---------- Entries provided ----------
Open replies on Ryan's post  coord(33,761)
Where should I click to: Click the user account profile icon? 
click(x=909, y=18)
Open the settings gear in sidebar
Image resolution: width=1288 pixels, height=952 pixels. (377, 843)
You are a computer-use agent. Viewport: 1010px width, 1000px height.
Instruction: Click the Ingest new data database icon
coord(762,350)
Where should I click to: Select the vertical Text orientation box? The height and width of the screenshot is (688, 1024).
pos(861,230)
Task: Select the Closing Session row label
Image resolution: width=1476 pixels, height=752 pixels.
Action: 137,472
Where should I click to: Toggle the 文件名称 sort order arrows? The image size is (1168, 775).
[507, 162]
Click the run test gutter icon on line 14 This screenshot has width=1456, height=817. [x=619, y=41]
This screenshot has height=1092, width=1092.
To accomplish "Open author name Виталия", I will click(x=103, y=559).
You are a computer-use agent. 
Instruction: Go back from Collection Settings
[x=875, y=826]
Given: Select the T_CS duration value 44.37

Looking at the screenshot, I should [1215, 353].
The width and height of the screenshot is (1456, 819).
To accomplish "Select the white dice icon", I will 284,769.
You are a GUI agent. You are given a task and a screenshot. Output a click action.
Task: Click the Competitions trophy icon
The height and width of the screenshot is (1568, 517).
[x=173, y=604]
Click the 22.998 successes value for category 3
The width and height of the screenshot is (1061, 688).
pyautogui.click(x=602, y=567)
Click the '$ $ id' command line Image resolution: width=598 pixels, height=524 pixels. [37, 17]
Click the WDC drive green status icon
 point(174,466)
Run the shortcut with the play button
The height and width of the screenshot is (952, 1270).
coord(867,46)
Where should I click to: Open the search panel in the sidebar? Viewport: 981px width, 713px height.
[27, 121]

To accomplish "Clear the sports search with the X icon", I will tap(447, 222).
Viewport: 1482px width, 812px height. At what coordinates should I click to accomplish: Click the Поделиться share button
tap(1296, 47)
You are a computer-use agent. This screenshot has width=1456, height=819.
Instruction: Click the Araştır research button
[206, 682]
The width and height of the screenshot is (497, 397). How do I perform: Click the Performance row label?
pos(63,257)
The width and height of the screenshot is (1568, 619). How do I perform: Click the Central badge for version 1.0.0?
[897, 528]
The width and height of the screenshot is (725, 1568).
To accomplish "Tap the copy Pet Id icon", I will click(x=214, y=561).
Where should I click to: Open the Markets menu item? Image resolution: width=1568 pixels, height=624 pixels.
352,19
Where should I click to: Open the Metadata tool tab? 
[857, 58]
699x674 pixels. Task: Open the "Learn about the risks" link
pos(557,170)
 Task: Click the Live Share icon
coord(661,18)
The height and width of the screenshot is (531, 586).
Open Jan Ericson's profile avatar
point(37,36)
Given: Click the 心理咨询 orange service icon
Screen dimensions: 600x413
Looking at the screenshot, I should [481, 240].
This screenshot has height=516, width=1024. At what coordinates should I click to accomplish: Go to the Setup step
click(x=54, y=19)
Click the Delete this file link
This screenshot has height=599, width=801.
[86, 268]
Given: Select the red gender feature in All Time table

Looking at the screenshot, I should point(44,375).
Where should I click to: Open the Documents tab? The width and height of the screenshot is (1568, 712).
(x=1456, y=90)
----------
> **Your goal**
Change every "sidebar" in the rows above to "side panel". Leave everything else as it is.

> **Solution**
Open replies on Ryan's post  coord(33,761)
Where should I click to: Click the user account profile icon? 
click(x=909, y=18)
Open the settings gear in side panel
Image resolution: width=1288 pixels, height=952 pixels. (377, 843)
You are a computer-use agent. Viewport: 1010px width, 1000px height.
Instruction: Click the Ingest new data database icon
coord(762,350)
Where should I click to: Select the vertical Text orientation box? The height and width of the screenshot is (688, 1024).
pos(861,230)
Task: Select the Closing Session row label
Image resolution: width=1476 pixels, height=752 pixels.
Action: 137,472
Where should I click to: Toggle the 文件名称 sort order arrows? The image size is (1168, 775).
[507, 162]
Click the run test gutter icon on line 14 This screenshot has width=1456, height=817. [x=619, y=41]
This screenshot has height=1092, width=1092.
To accomplish "Open author name Виталия", I will click(x=103, y=559).
You are a computer-use agent. 
Instruction: Go back from Collection Settings
[x=875, y=826]
Given: Select the T_CS duration value 44.37

Looking at the screenshot, I should [1215, 353].
The width and height of the screenshot is (1456, 819).
To accomplish "Select the white dice icon", I will 284,769.
You are a GUI agent. You are given a task and a screenshot. Output a click action.
Task: Click the Competitions trophy icon
The height and width of the screenshot is (1568, 517).
[x=173, y=604]
Click the 22.998 successes value for category 3
The width and height of the screenshot is (1061, 688).
pyautogui.click(x=602, y=567)
Click the '$ $ id' command line Image resolution: width=598 pixels, height=524 pixels. [37, 17]
Click the WDC drive green status icon
 point(174,466)
Run the shortcut with the play button
The height and width of the screenshot is (952, 1270).
coord(867,46)
Where should I click to: Open the search panel in the side panel? Viewport: 981px width, 713px height.
[27, 121]

To accomplish "Clear the sports search with the X icon", I will tap(447, 222).
Viewport: 1482px width, 812px height. At what coordinates should I click to accomplish: Click the Поделиться share button
tap(1296, 47)
You are a computer-use agent. This screenshot has width=1456, height=819.
Instruction: Click the Araştır research button
[206, 682]
The width and height of the screenshot is (497, 397). How do I perform: Click the Performance row label?
pos(63,257)
The width and height of the screenshot is (1568, 619). How do I perform: Click the Central badge for version 1.0.0?
[897, 528]
The width and height of the screenshot is (725, 1568).
To accomplish "Tap the copy Pet Id icon", I will click(x=214, y=561).
Where should I click to: Open the Markets menu item? Image resolution: width=1568 pixels, height=624 pixels.
352,19
Where should I click to: Open the Metadata tool tab? 
[857, 58]
699x674 pixels. Task: Open the "Learn about the risks" link
pos(557,170)
 Task: Click the Live Share icon
coord(661,18)
The height and width of the screenshot is (531, 586).
Open Jan Ericson's profile avatar
point(37,36)
Given: Click the 心理咨询 orange service icon
Screen dimensions: 600x413
Looking at the screenshot, I should [481, 240].
This screenshot has height=516, width=1024. At what coordinates should I click to accomplish: Go to the Setup step
click(x=54, y=19)
Click the Delete this file link
This screenshot has height=599, width=801.
[86, 268]
Given: Select the red gender feature in All Time table

Looking at the screenshot, I should point(44,375).
Where should I click to: Open the Documents tab? The width and height of the screenshot is (1568, 712).
(x=1456, y=90)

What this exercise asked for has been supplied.